AWS cloud-engineer questions — IAM, VPC, compute, storage, databases, and architecture/cost — graded easy → hard with full answers. Click to expand. Pair with the AWS cheatsheet.
Easy — fundamentals
What are Regions and Availability Zones? easy
A Region is a geographic area (e.g. us-east-1) with multiple isolated Availability Zones — physically separate data centers with independent power/cooling/network, connected by low-latency links. You design for HA by spreading across AZs (an AZ can fail without taking your app down). Regions are isolated from each other for data residency and blast-radius; some services are global (IAM, Route 53, CloudFront). Choosing a region: latency to users, data residency/compliance, service availability, and cost.
What is IAM, and what are users, roles, and policies? easy
IAM controls who can do what.

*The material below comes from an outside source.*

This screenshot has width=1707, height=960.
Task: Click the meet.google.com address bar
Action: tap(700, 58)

A policy is a JSON document granting/denying actions on resources (with conditions). A user is a long-lived identity (person/service) with credentials. A role is an identity with policies but no permanent credentials — it's assumed temporarily, vending short-lived credentials. Best practice: humans via SSO, workloads via roles (EC2 instance profiles, EKS IRSA), never long-lived access keys. Least privilege, and remember an explicit Deny always wins.
S3 storage classes — when use each? easy
S3 Standard — frequent access, low latency. Standard-IA / One Zone-IA — infrequent access, cheaper storage + retrieval fee (One Zone = single AZ, less durable, cheaper). Intelligent-Tiering — auto-moves objects between tiers based on access; great when patterns are unknown. Glacier Instant / Flexible / Deep Archive — archival, cheapest storage, retrieval from ms to hours. Use lifecycle policies to transition objects automatically as they age. All offer 11 nines of durability (except One Zone's lower availability).

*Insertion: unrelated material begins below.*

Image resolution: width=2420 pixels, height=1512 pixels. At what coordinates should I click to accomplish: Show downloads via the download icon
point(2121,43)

EC2 vs Lambda vs containers (ECS/EKS) — when each? easy
EC2 — full VMs, max control, for long-running/stateful or specialized workloads; you manage the OS. Lambda — serverless functions, event-driven, scale-to-zero, pay-per-invocation; great for spiky/glue/event workloads but with limits (duration, size, cold starts). Containers — ECS (simpler, AWS-native) or EKS (Kubernetes, portable, complex) for microservices; run on EC2 or Fargate (serverless containers, no nodes to manage). Pick by control vs operational overhead, traffic pattern, and team familiarity.
What is the AWS shared responsibility model? easy
AWS secures the cloud ("of" the cloud): hardware, the global infrastructure, the hypervisor, managed-service internals. You secure what's "in" the cloud: your data, IAM/permissions, OS patching (on EC2), network config (security groups, NACLs), encryption choices, and application security. The line shifts by service — with managed/serverless (Lambda, S3, RDS) AWS handles more of the stack, but data classification, access control, and encryption are always yours.

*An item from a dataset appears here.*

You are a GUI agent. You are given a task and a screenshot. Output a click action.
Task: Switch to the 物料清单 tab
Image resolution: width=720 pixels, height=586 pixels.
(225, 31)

What are Regions and Availability Zones? easy
A Region is a geographic area; an AZ is one or more isolated datacenters within it. Spread across AZs for HA, across Regions for disaster/latency.
IAM user vs role? easy
A user has long-lived credentials for a person/app; a role is assumed temporarily for short-lived creds — prefer roles (no static keys).
What are S3 storage classes? easy
Standard (hot), Infrequent Access, Glacier/Deep Archive (cold/cheap, slow retrieval), Intelligent-Tiering (auto-moves by access pattern).
EC2 vs Lambda vs containers? easy
EC2: full VMs you manage. Lambda: event-driven functions, no servers, per-invocation. Containers (ECS/EKS/Fargate): packaged apps, more control than Lambda.
What is a VPC? easy
A logically isolated virtual network where you define subnets, route tables, and gateways for your resources.
Security Group vs NACL? easy
SG: stateful, instance-level, allow-only. NACL: stateless, subnet-level, allow+deny, needs both directions + ephemeral ports.
What is an S3 bucket policy? easy
A resource-based policy on a bucket granting/denying access by principal/action/condition — combined with IAM and Block Public Access.
RDS vs DynamoDB? easy
RDS: managed relational (SQL, joins, transactions). DynamoDB: managed NoSQL key-value/document, single-digit-ms at scale, designed around access patterns.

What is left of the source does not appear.